Entries shown >>

# # #

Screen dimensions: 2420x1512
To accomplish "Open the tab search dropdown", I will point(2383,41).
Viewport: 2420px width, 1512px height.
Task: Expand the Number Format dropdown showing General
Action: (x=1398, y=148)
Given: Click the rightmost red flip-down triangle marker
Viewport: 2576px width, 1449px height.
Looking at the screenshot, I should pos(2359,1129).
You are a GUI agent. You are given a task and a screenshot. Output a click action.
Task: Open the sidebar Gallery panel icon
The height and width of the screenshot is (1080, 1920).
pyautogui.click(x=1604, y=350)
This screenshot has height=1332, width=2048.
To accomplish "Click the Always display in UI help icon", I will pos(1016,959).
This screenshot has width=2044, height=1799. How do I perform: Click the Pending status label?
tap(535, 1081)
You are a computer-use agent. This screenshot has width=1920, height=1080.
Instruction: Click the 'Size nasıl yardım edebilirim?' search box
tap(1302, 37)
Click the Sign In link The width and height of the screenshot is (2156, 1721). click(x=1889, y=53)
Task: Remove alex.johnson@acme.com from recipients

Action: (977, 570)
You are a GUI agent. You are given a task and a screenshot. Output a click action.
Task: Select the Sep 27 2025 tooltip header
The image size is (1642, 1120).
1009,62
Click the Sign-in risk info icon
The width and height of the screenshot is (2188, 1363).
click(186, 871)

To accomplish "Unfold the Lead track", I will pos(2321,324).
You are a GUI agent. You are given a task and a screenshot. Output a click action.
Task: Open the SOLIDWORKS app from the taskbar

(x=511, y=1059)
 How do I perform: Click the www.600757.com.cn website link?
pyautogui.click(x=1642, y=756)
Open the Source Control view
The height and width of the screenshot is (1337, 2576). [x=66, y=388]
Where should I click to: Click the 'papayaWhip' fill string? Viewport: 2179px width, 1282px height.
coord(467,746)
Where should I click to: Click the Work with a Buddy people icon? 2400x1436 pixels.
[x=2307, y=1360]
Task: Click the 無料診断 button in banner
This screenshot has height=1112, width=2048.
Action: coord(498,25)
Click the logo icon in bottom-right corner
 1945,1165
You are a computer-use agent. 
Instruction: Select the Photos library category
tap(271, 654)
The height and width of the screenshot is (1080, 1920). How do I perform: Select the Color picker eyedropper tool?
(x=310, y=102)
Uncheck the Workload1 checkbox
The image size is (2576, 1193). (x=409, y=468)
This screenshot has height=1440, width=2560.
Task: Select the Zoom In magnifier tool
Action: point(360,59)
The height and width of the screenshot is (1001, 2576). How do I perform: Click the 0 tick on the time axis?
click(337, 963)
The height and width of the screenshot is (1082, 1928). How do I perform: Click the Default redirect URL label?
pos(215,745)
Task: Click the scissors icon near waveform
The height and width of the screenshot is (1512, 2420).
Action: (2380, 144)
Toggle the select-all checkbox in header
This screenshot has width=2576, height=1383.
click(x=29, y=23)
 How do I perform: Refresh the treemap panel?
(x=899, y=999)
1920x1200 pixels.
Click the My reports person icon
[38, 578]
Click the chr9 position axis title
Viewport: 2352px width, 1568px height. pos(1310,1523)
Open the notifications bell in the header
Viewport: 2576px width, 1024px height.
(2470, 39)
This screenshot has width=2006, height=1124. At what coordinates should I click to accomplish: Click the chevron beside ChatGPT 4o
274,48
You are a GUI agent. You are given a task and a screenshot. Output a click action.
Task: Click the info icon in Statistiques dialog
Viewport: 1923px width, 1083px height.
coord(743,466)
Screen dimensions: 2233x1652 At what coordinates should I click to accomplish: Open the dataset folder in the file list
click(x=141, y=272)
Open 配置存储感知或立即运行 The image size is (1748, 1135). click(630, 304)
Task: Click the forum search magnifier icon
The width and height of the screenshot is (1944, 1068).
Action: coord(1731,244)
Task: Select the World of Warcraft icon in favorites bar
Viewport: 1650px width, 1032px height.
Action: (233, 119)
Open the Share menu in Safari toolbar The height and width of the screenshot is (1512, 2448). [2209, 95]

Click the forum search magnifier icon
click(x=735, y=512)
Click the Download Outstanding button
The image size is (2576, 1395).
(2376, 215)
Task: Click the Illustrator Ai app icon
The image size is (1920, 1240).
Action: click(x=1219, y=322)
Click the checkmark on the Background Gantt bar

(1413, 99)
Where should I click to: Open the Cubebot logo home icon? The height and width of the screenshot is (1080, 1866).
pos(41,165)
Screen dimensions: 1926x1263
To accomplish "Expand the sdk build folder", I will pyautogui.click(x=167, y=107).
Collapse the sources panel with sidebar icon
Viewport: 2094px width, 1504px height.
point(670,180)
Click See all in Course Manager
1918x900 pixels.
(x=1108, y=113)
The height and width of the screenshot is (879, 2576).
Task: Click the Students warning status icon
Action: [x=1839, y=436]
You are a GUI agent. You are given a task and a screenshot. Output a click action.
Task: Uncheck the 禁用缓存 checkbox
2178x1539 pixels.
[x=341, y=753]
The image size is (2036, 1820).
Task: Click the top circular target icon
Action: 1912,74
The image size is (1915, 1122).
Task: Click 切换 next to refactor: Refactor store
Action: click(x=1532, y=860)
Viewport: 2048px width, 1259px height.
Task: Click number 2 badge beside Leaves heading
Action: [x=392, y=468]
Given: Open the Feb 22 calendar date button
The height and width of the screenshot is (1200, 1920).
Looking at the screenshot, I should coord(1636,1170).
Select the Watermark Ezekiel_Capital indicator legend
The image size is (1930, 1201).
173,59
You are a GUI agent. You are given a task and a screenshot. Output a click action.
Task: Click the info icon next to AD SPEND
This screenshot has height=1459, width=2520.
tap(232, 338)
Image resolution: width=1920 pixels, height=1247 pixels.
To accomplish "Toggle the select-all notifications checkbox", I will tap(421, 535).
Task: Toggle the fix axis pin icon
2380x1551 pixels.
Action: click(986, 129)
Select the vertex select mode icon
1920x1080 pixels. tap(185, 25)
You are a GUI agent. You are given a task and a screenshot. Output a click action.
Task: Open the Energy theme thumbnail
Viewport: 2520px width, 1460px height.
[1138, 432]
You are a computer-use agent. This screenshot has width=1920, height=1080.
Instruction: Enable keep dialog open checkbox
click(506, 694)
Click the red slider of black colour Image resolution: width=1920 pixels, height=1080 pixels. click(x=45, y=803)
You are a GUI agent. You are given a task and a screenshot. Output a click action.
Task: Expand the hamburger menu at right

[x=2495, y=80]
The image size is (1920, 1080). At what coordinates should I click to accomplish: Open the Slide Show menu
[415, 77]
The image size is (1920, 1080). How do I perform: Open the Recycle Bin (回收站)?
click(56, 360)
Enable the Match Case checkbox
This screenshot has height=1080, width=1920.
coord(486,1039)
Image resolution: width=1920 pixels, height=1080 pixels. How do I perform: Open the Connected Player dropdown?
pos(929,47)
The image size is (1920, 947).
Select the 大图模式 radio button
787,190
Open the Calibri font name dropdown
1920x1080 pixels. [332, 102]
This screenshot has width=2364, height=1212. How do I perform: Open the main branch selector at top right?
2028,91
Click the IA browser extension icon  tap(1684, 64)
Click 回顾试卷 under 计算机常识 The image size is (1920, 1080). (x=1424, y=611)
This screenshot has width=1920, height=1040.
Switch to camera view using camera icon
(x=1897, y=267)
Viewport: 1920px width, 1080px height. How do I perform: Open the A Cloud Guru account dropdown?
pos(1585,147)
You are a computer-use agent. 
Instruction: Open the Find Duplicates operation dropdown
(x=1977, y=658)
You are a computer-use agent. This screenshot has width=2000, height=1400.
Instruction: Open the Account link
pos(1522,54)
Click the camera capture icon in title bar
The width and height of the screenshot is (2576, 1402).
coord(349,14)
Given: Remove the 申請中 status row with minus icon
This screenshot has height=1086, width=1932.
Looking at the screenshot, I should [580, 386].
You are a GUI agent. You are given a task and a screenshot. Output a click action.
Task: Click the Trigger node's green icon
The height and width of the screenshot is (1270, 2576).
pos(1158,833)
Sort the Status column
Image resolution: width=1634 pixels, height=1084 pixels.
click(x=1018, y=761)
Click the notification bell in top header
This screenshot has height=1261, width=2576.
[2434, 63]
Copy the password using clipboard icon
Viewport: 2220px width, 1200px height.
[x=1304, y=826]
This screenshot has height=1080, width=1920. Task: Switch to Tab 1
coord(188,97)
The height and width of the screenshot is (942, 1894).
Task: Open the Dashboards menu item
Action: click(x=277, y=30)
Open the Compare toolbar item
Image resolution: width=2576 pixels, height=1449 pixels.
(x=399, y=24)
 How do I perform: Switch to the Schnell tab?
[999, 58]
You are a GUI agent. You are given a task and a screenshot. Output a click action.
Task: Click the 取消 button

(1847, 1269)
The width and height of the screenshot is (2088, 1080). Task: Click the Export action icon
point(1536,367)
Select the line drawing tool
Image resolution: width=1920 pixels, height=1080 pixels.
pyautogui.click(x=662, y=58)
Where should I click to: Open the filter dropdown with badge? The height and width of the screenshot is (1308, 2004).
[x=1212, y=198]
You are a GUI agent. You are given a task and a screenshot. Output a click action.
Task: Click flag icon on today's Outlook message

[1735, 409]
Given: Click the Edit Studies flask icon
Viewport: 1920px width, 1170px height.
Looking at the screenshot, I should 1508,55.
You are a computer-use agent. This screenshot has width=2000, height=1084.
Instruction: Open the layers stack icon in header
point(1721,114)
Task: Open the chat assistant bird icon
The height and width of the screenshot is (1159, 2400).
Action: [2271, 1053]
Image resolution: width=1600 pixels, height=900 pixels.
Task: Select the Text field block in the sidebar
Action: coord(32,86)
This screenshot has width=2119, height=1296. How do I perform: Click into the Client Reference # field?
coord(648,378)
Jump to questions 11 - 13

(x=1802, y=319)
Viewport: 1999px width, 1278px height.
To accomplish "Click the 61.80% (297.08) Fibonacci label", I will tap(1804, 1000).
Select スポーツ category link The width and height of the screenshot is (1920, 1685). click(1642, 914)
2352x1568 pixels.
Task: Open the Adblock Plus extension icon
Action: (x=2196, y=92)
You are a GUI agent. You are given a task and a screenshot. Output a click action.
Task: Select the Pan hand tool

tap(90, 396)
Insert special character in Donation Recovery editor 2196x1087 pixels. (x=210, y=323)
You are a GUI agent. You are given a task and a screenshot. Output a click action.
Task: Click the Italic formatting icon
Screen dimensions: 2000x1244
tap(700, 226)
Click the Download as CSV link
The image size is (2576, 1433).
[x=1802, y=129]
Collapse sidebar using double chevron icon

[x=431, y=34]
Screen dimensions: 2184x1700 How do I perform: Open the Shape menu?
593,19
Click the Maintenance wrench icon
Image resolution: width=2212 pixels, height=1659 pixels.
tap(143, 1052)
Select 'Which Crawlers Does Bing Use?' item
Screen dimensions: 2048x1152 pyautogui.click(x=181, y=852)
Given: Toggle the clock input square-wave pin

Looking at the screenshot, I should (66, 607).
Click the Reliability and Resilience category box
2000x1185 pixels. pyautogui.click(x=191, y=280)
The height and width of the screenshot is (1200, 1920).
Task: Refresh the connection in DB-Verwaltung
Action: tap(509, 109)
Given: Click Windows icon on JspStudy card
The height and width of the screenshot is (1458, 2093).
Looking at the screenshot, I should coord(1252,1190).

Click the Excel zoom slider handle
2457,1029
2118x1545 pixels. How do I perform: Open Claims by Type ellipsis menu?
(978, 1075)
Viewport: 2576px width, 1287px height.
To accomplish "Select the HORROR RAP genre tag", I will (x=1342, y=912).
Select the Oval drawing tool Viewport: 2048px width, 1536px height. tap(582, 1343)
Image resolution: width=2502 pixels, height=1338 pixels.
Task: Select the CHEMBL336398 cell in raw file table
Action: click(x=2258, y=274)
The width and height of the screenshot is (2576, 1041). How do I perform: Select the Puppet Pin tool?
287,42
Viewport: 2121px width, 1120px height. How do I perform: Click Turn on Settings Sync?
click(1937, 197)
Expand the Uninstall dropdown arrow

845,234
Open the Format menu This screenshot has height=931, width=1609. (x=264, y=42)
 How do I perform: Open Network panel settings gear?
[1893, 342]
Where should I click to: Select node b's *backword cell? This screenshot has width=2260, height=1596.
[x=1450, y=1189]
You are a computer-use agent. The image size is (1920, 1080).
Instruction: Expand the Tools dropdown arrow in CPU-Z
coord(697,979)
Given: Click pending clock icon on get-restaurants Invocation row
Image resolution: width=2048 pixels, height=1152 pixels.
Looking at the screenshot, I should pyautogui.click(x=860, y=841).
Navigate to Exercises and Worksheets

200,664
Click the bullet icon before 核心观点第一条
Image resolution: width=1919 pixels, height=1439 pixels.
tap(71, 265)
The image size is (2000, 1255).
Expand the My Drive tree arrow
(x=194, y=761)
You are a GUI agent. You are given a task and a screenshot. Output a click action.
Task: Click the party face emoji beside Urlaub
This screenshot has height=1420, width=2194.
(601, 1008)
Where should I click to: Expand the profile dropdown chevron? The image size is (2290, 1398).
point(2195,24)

# # #

Task to complete >>
On how many lines of the data does the word "Sign" appear? Reply with the number alone.

Task answer >>
2